Artificial intelligent assistant

Partial Credibility in Actuarial Science You are given: (i) Claim counts follow a Poisson distribution. (ii) claim size follows a Pareto distribution with parameters $\alpha$ = 3 and $\theta$ = 1. (iii) A full credibility standard is established so that the actual number of claims will be within 5% of the expected number of claims 95% of the time. Determine the number of expected claims needed for 30% partial credibility for the distribution of number of claims. Attempt: E[N]=Var(N)=$\lambda$ (number of claims) E[X]=0.5, Var(X)=0.75 (amount of claims) E[N] _$(1.96/0.05)^2$_ [$\lambda$/0.5*$\lambda$)]^2 = 6146.56 The answers 138. What did I do wrong?

The standard for full credibility in terms of claims is $$n_C = \left(\dfrac{z_{\alpha /2}}{k}\right)^{2}\left(\dfrac{\sigma^2_F}{\mu_F}+\dfrac{\sigma^2_S}{\mu_S^2}\right)\text{,}$$ $F$ denoting frequency, $S$ denoting severity. Since $F \sim \text{Poisson}$, $\sigma^2_F = \mu_F$, so that $\dfrac{\sigma^2_F}{\mu_F} = 1$.

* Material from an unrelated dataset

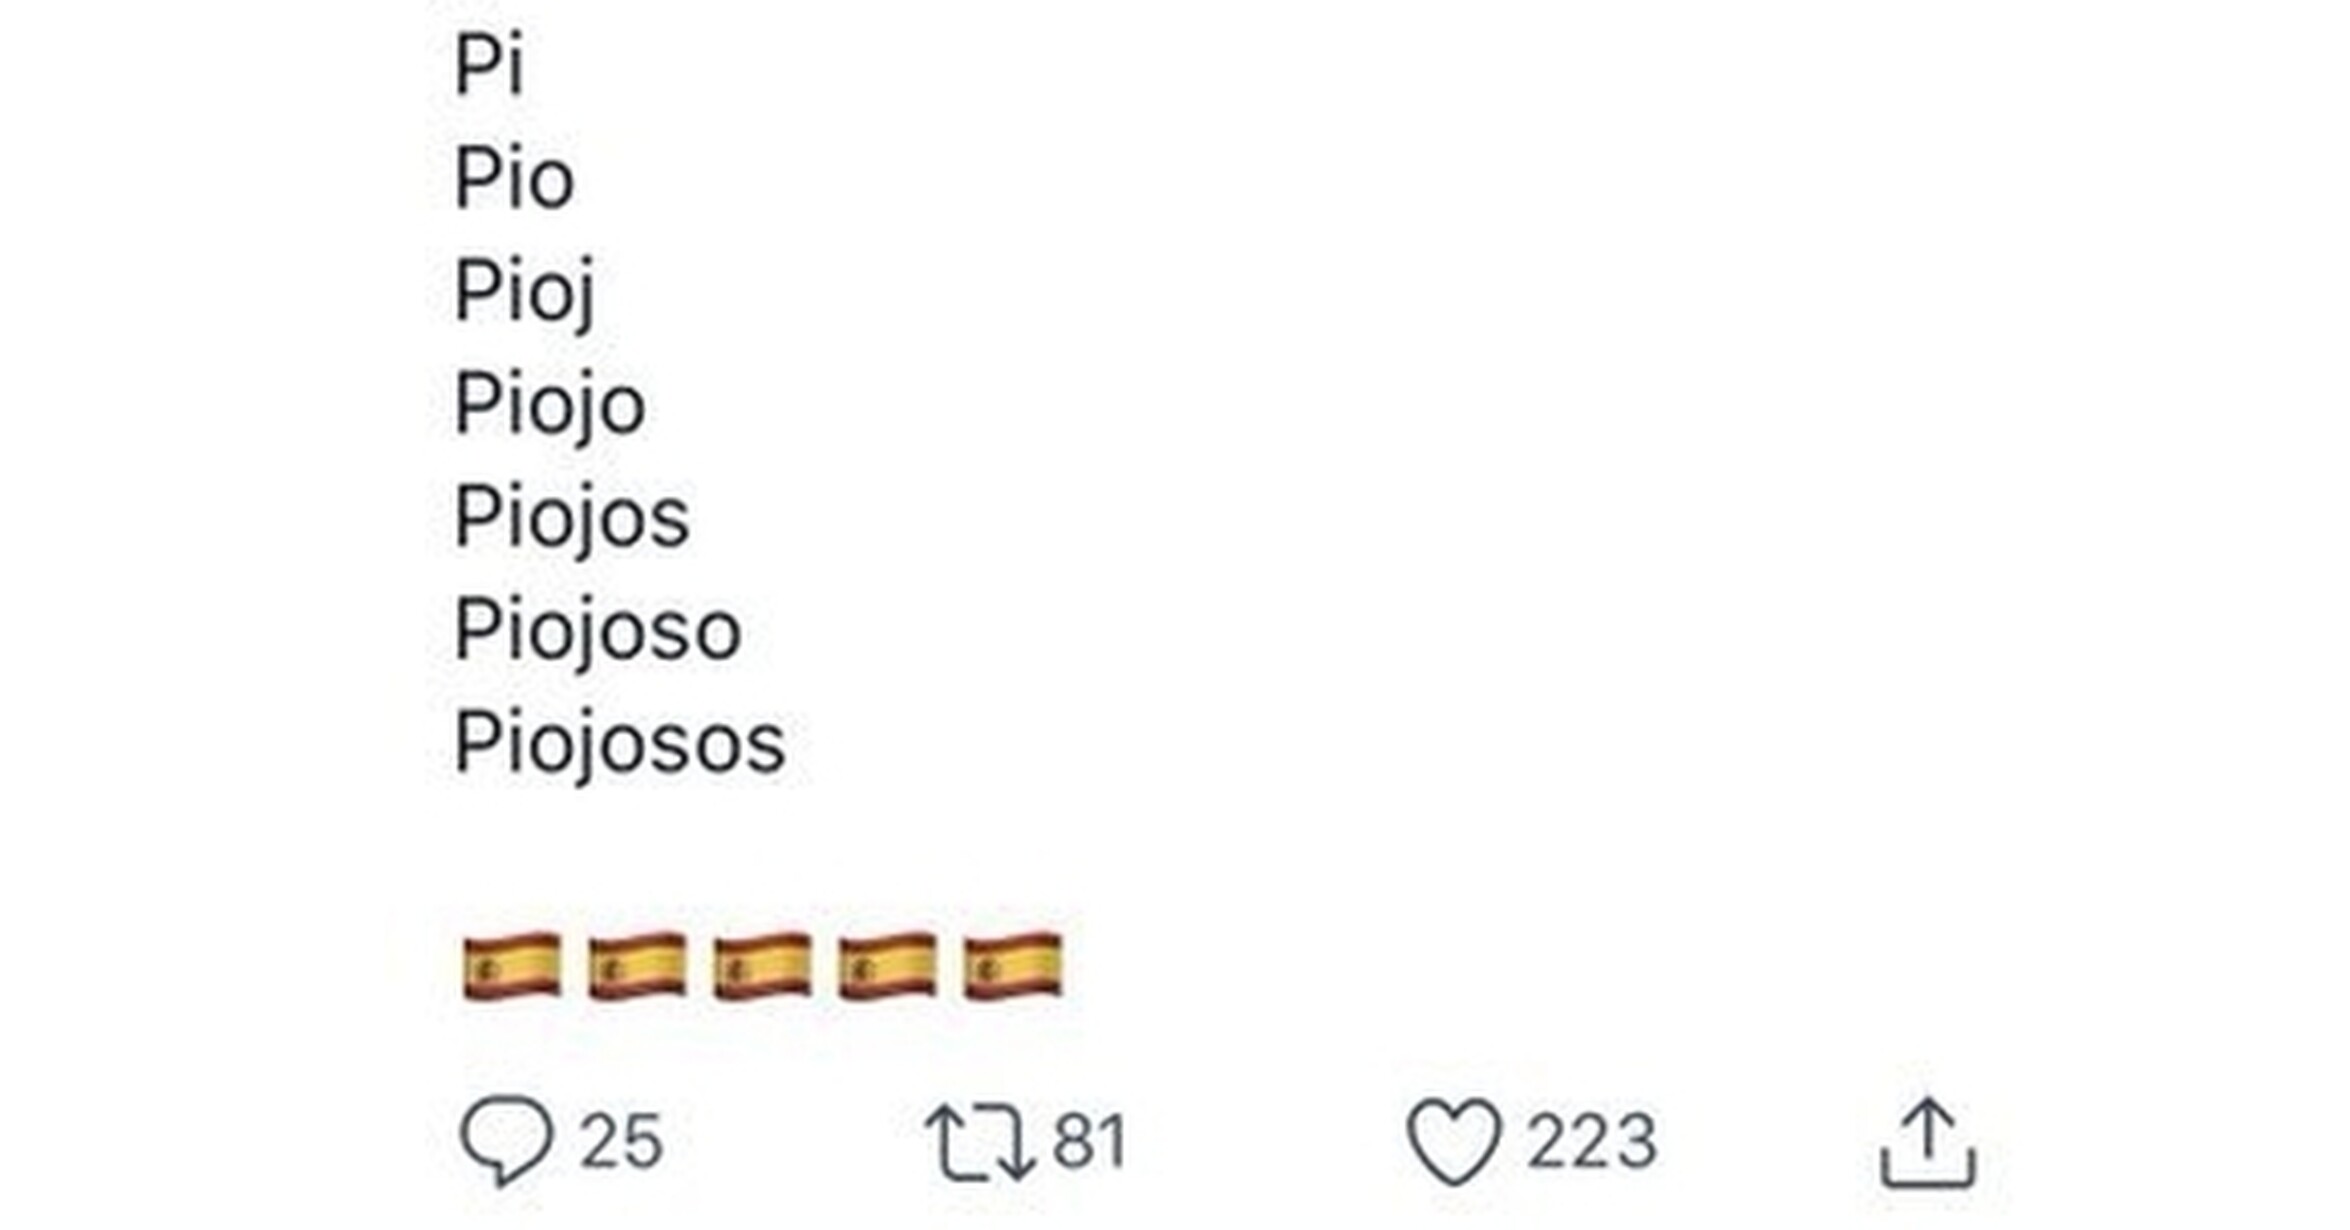This screenshot has width=2350, height=1230.
Task: Click the text line 'Pio'
Action: point(515,178)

Notice we are NOT looking at _aggregate_ claims, so ignore the $\dfrac{\sigma^2_S}{\mu_S^2}$ (make it $0$). Now using the exam C parametrization, we have $$\mu_{S} = \dfrac{\theta}{\alpha - 1} = \dfrac{1}{2}$$ and $$\mathbb{E}[S^2] = \dfrac{2!\theta}{(\alpha - 1)(\alpha - 2)} = \dfrac{2}{2(1)} = 1\text{.}$$ Thus, $\sigma^2_S = 1 - \left(\dfrac{1}{2}\right)^2 = \dfrac{3}{4}$. With $k = 0.05$ and $\alpha = 1 - 0.95 = 0.05$, we have $$z_{\alpha / 2} = z_{1-0.975} = 1.960$$ so that $n_C = 1536.64$.